Und deshalb trägt diese Musik die Handlung nicht ohne weiteres. Genau das war eines der Probleme, dem sich die Uraufführung am Theater Osnabrück zu stellen hatte. Schon das Libretto, das Corbett gemeinsam mit dem Osnabrücker Intendanten Ralf Waldschmidt eng am Roman entlang eingerichtet hat (die beiden sind seit Corbetts erfolgreichen Bremer Uraufführungen künstlerische Weggefährten), greift zu einer bei „Literaturopern“ häufigen Verlegenheitslösung: Eine Menge Text wird über eine aus dem Off sprechende Erzählerin vermittelt, die musikalisch nicht integriert ist. Und man fragt sich bald, ob man das wirklich alles so genau wissen muss. Die Musik ist so stark, dass es vermutlich ausreichte, die Situationen viel lapidarer vor Augen zu stellen und ihr deren Erschließung anzuvertrauen. Gerade auch die beiden Sopranpartien der Zwillinge, die subtil mit dem Orchestersatz verzahnt sind, entfalten da ein ganz eigenes, fesselndes Melos.

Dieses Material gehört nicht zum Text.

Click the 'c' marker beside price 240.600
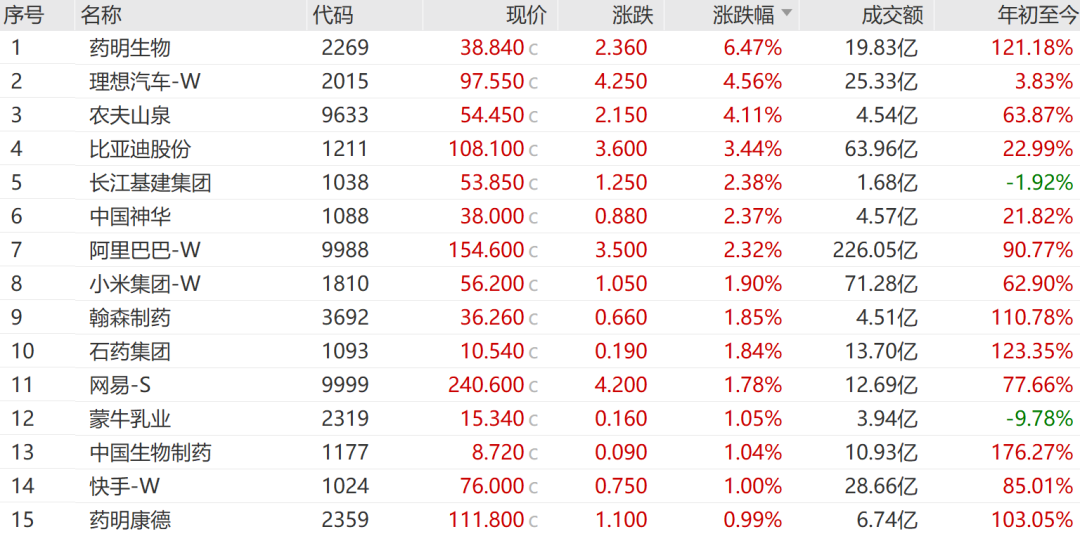[533, 386]
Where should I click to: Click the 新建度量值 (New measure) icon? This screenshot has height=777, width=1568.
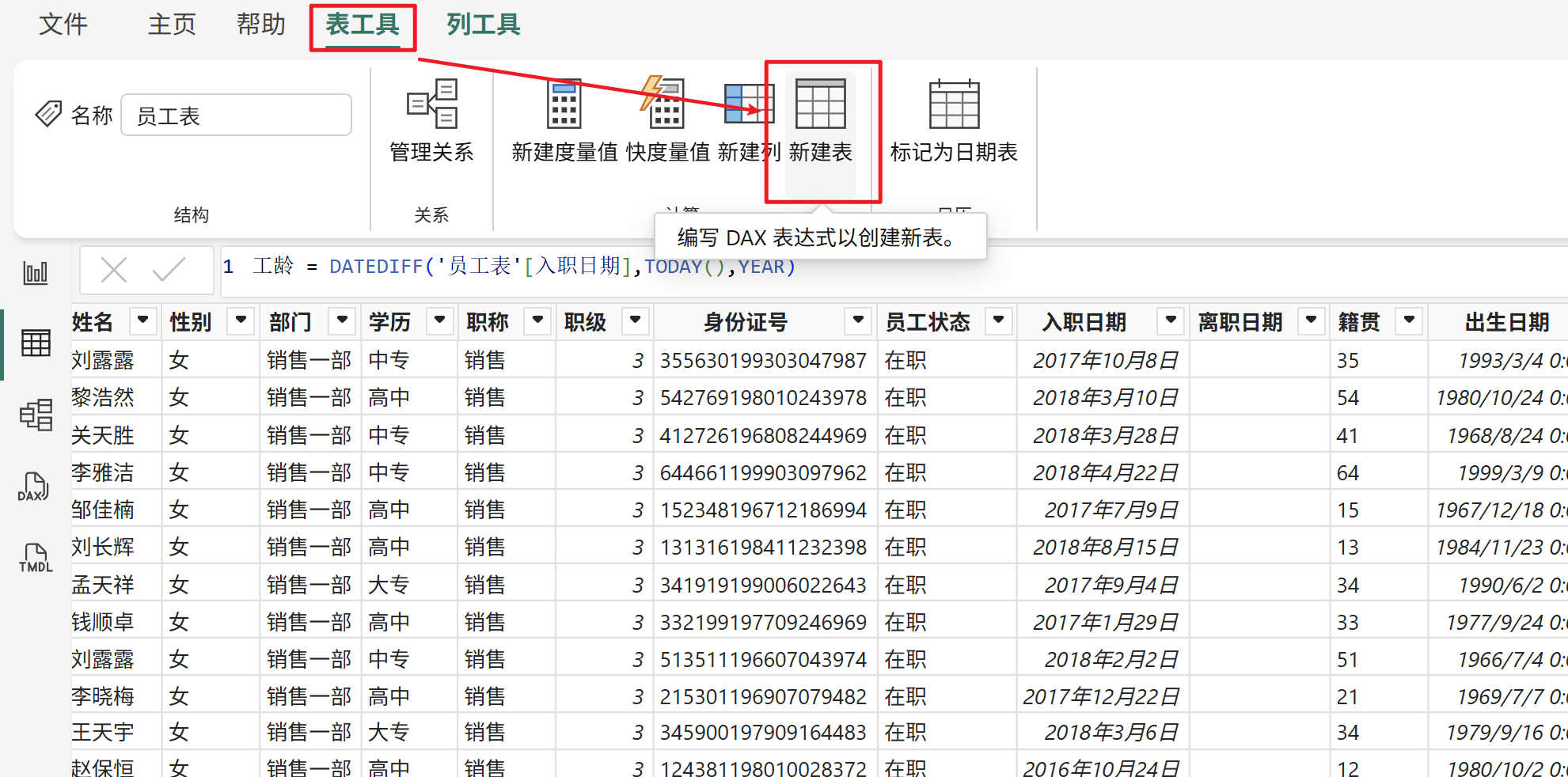pos(564,104)
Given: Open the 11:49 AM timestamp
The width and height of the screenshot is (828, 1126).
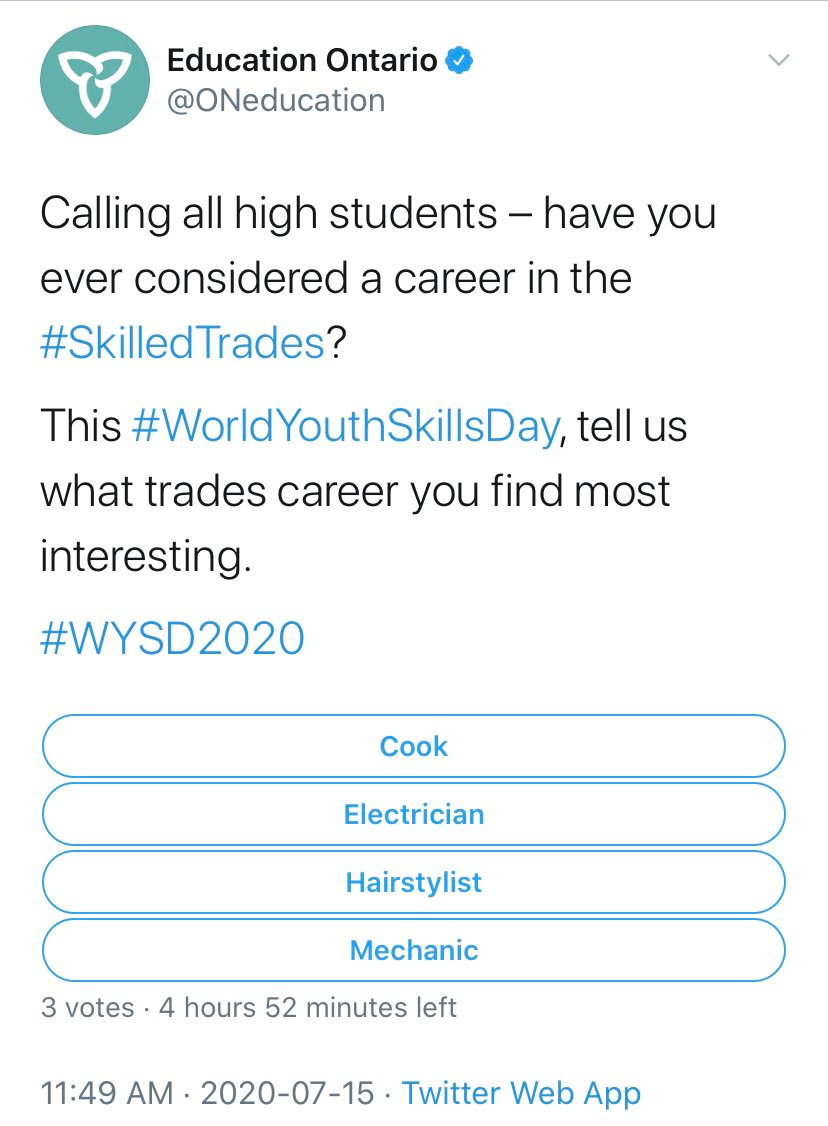Looking at the screenshot, I should pyautogui.click(x=107, y=1092).
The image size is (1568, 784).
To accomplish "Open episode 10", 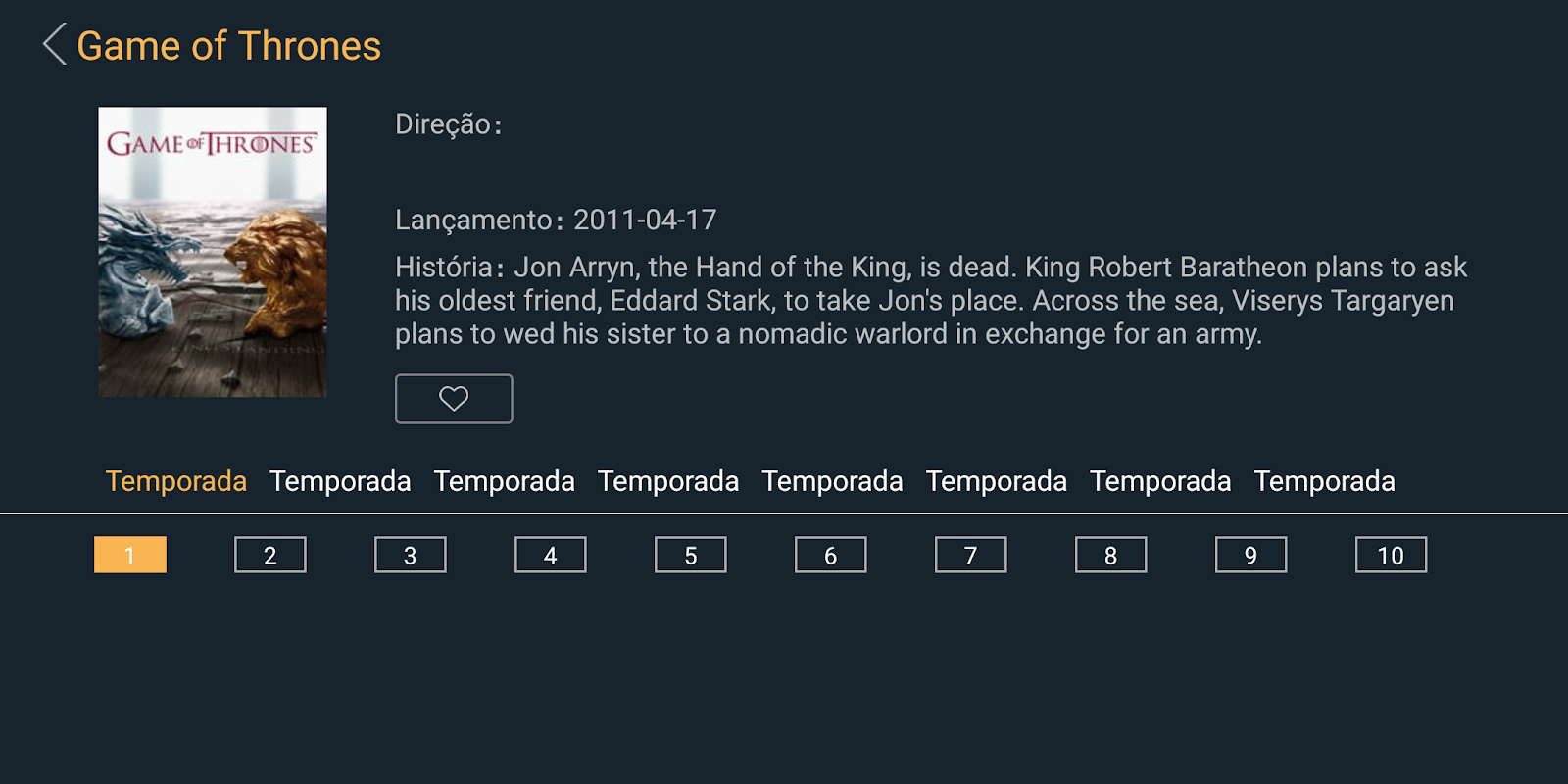I will pos(1392,555).
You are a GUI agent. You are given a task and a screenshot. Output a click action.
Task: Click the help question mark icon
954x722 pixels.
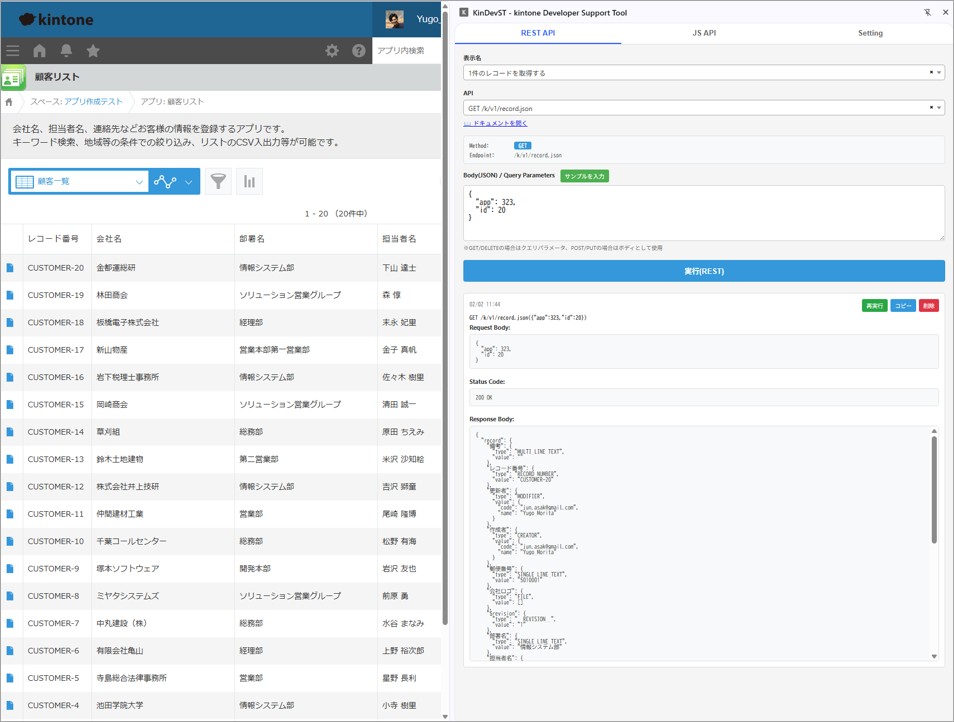(x=359, y=51)
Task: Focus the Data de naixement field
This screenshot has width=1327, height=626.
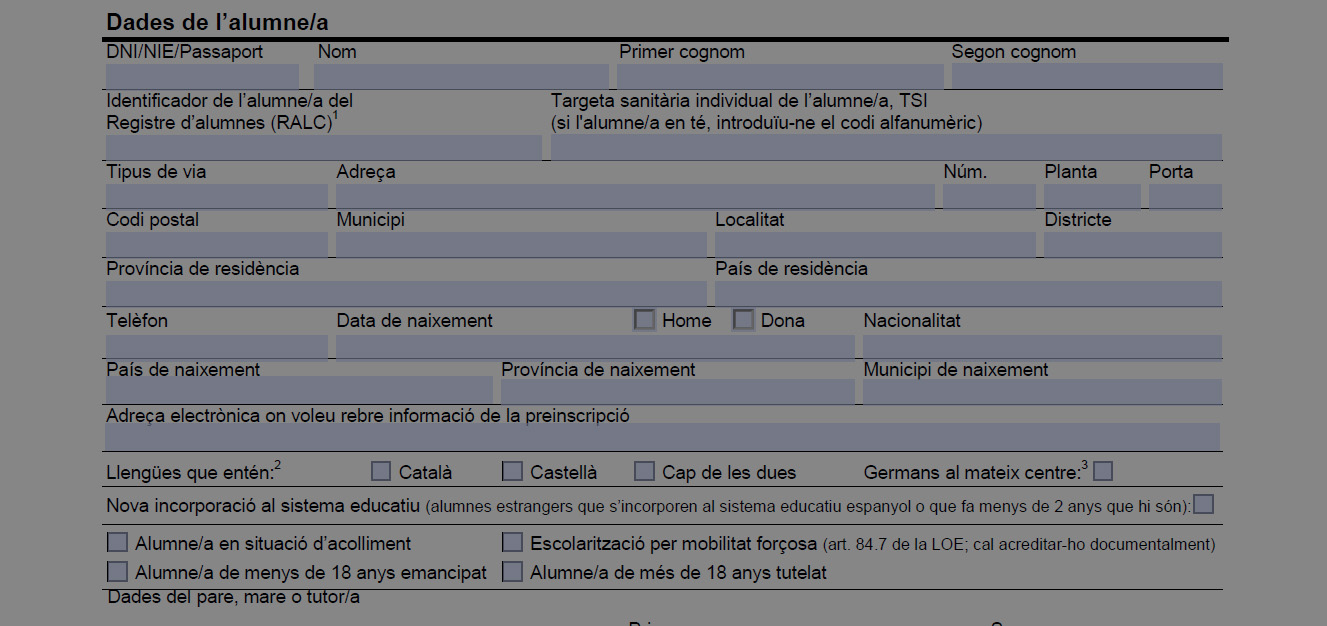Action: pos(595,347)
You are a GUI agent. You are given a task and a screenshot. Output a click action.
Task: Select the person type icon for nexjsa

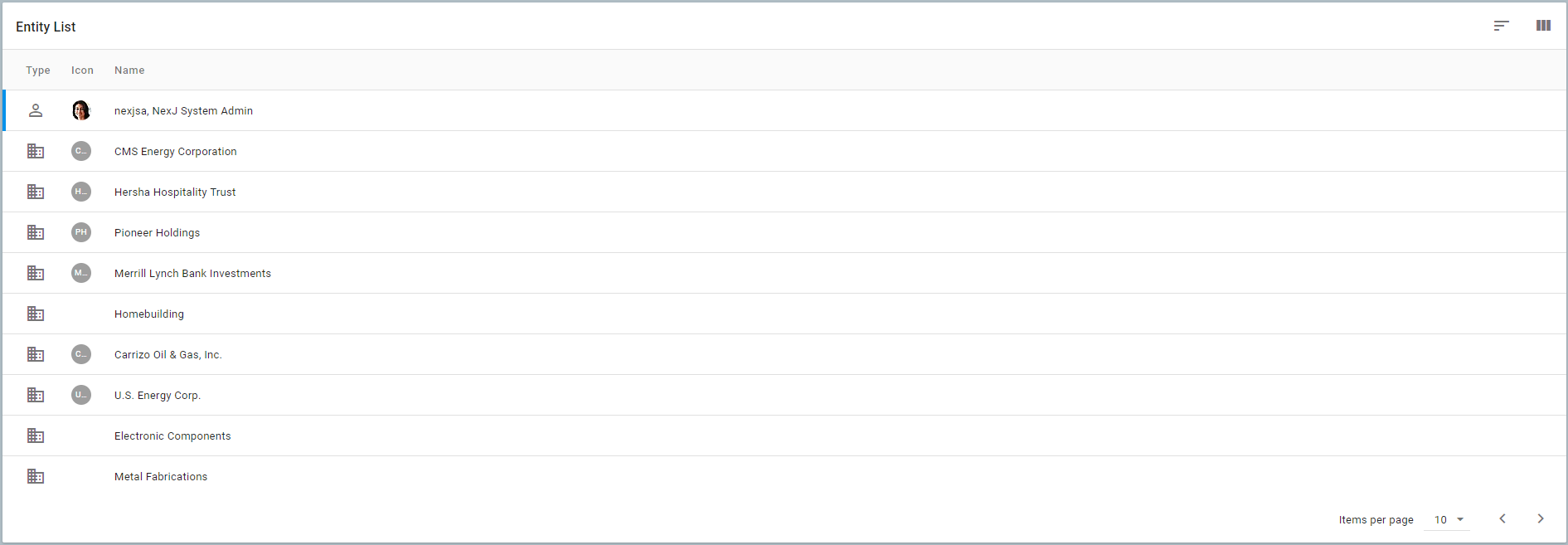coord(36,109)
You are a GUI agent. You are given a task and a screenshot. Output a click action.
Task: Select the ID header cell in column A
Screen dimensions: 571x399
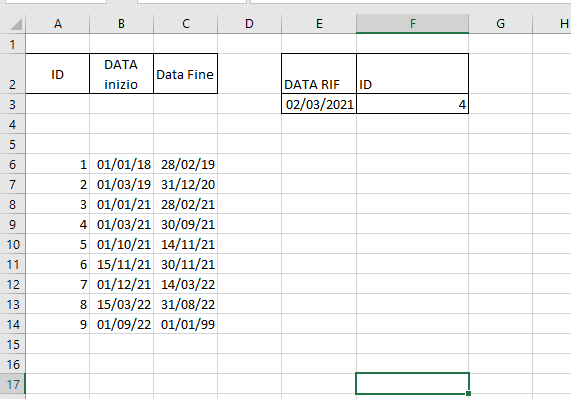(58, 74)
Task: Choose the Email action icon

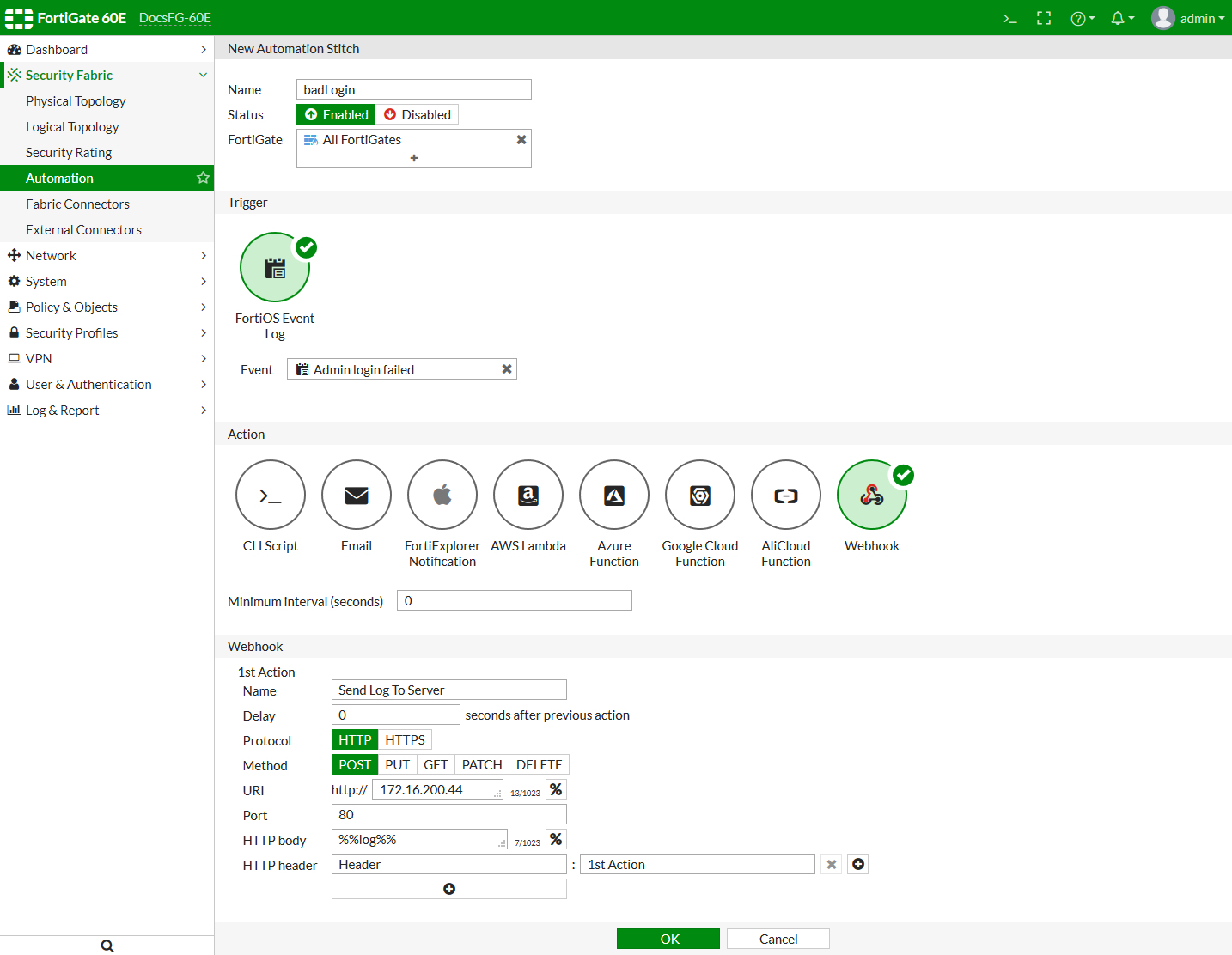Action: [x=357, y=496]
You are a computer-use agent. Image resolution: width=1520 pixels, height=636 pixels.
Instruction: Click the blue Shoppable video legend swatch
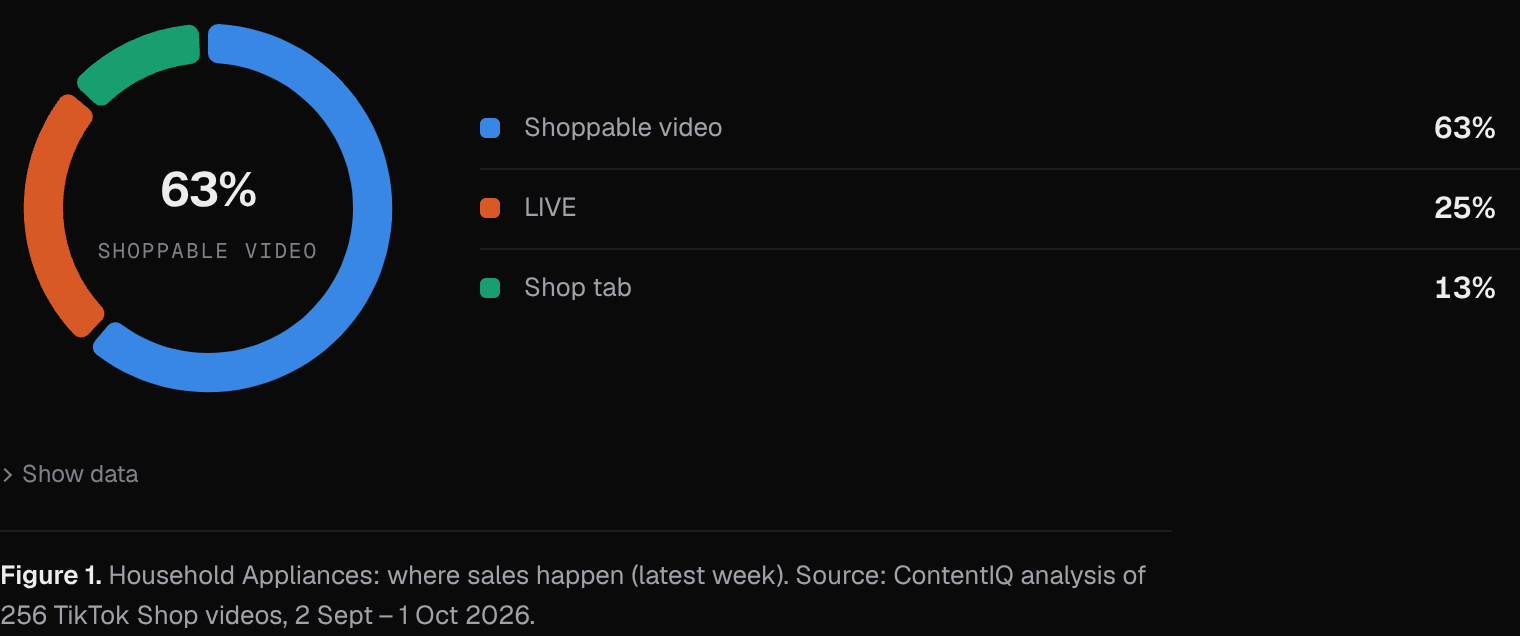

Auch die Inszenierung von Alexander May kann dieses Problem nicht lösen. Indem sie der Handlung im effektvoll düsteren Bühnenbild von Etienne Pluss werkdienlich und (abgesehen von Bert Zanders dekorativ überflüssigen Videos) in geschmackvoll kargem Realismus folgt, beschreitet sie einen Mittelweg, der nicht wirklich golden ist. Man könnte sich sowohl eine krassere bildlich-szenische Zuspitzung wie auch eine kältere Abstraktion als bessere Lösung vorstellen. Musikalisch dagegen war die vom Publikum begeistert aufgenommene Premiere ein eindrucksvoller Leistungsbeweis der Osnabrücker Opernsparte. Unter seinem neuen, jungen GMD Andreas Hotz (geboren 1981) agierte das Orchester mit einer technischen Präzision und interpretatorischen Nachdrücklichkeit, wie sie auch an größeren Häusern keineswegs selbstverständlich ist. Mit den Sopranistinnen Marie-Christine Haase und Susann Vent in den Partien der Zwillinge hat die Produktion zwei Protagonistinnen, die in empathischer Zweieinigkeit interagierten. Insbesondere Marie-Christine Haase erfüllte ihre bis in die dreigestrichene Oktave reichende Partie mit einfühlsamer, wunderbar klarer Leuchtkraft. Und Eva Gilhofer – stellvertretend genannt für ein bemerkenswert rollendeckendes Ensemble – war eine Großmutter von starker Ausstrahlung, die Corbetts parlando-brutto-Anweisung in herbem Sprechgesang sinnerfüllt umsetzte. Erwähnenswert auch der Kinderchor des Hauses, der seine schwierige Aufgabe nicht nur tadellos, sondern sehr ausdrucksstark bewältigte.